Flaws vs blessingsJan 20, 2023 11:09AM ● By John Waterbury
I found a quote on the internet that goes: I have too many flaws to be perfect, but too many blessings to be ungrateful. Now here’s something we know about – FLAWS. For some reason it seems that we’ve been given more than our fair share. I’ve complained about them, but somehow, they keep popping up. They must be purposeful!
In the song “Let the Lower Lights Be Burning” by Philip P. Bliss, I find some solace in the words: Brightly beams our Father’s mercy, from His lighthouse evermore, but to us He gives the keeping of the lights along the shore. Let the lower lights be burning! Send the gleam across the wave! Some poor struggling, fainting seaman you may rescue, you may save. And the last verse: Trim your feeble lamp, my brother; some poor sailor, tempest lost, trying now to make the harbor, in the darkness may be lost.
I think these words are referring to us and the responsibility we have to love God and our fellowman. Maybe that’s the purpose of our flaws; to make us aware of the pains that others may be in the midst of.
Mortality seems to be filled with challenges and loss that may tend to confuse all of us, but I’ve come to realize that they are not mere coincidences, and they’re not our enemies. Elder Jeffery R. Holland addressed this issue very specifically when in the October Conference of 2010 he stated: …the tests of life are tailored for our own best interests, and all will face the burdens best suited to their own mortal experience (end quote).
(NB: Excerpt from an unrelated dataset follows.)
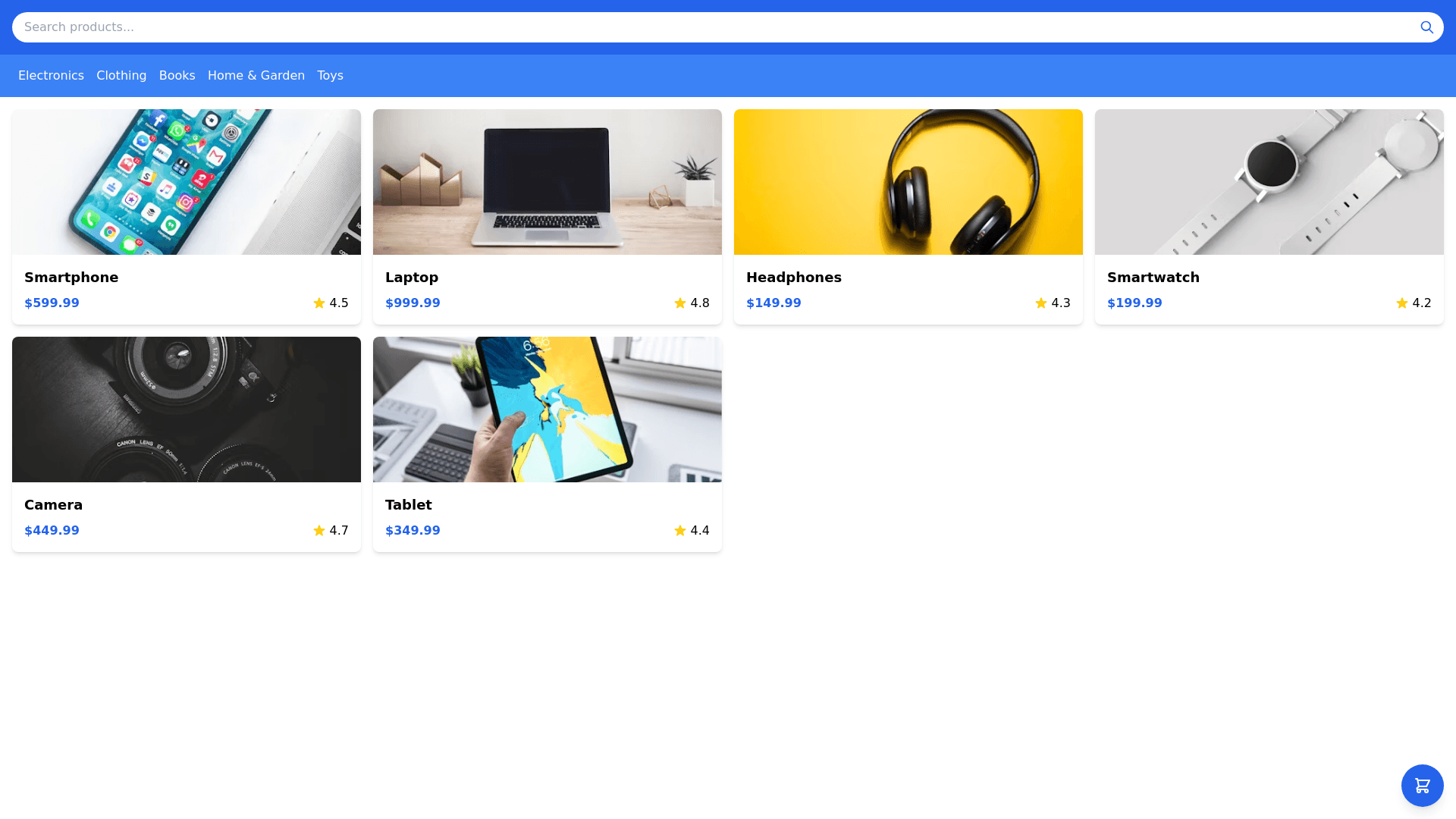Click the Tablet rating star icon
Viewport: 1456px width, 819px height.
point(680,531)
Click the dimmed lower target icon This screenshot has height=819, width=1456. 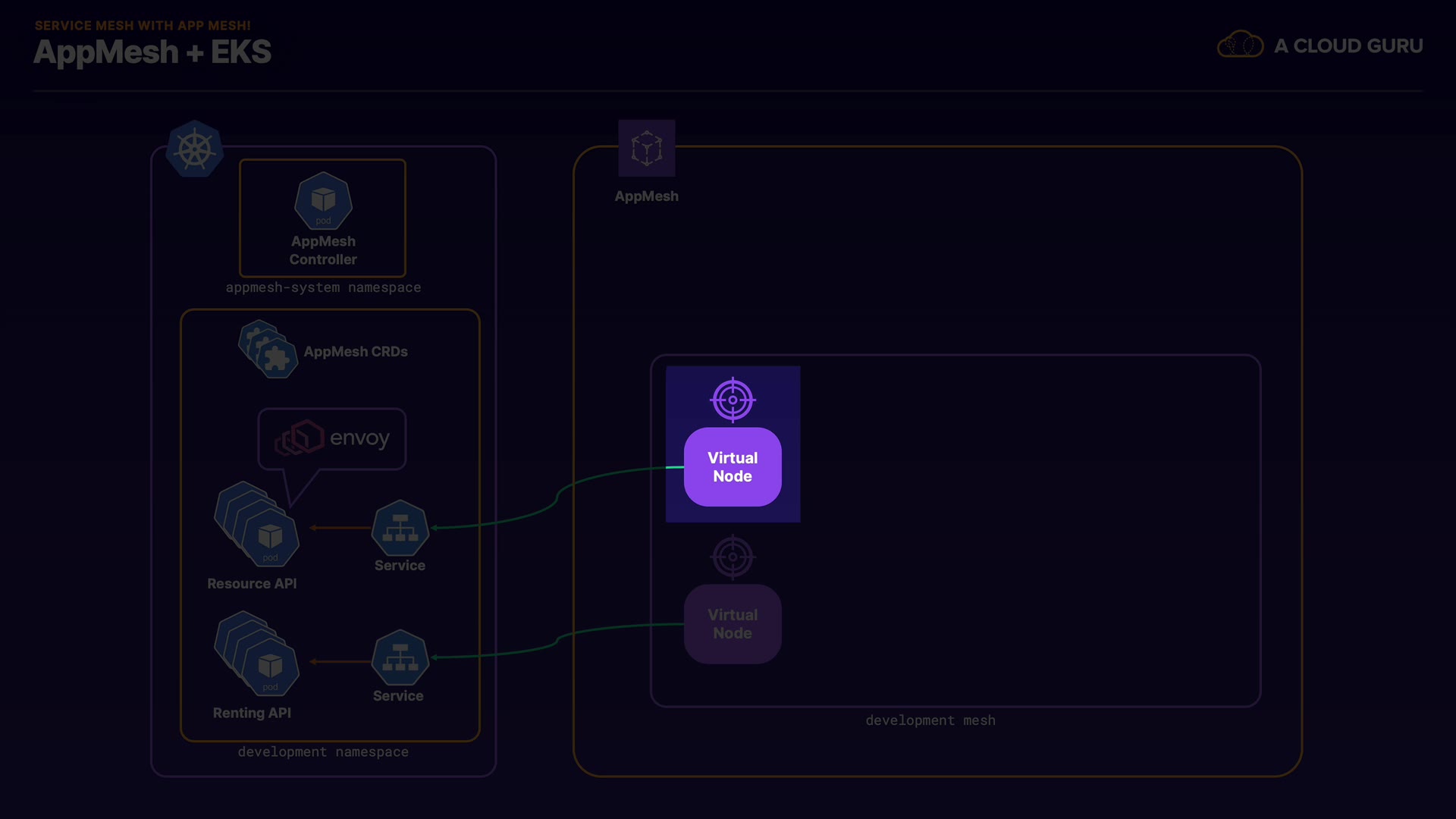point(733,557)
We have all been trained well to understand what the Gospel of Jesus Christ teaches us; that we are children of God, that we had a divine beginning, and we undoubtedly will have a divine future. But yet we tend to slip back so easily at times to incorrect thinking patterns – patterns that are rooted in insecurity and confusion, resulting in depression and uncertainty. On those occasions, we seem to forget who we are. Fortunately, Heavenly Father understands this pattern in our lives and inspires His General Authorities to remind us. For instance, Elder Dieter F. Uchtdorf, in 2009 wrote: Referring to Gospel knowledge….it changes everything. It changes your present. It can change your future. And it can change the world (end quote).
May we remember who we are and why we’re here. Our time is now. The future is ours. And it is in the midst of adversity that we become aware of our strengths. So, share your strengths, share your love. Decide to enjoy the ride.
John Waterbury is a retired Clinical Mental Health Counselor who has lived in Utah since 1984 when he moved to Bountiful with his wife and four children. Since then, he has written a weekly column for several years for the Davis County Clipper titled “The Dear John Letters” which was also used throughout the intermountain West focusing on addiction and mental health problems. This new column will focus on mental health and life management issues.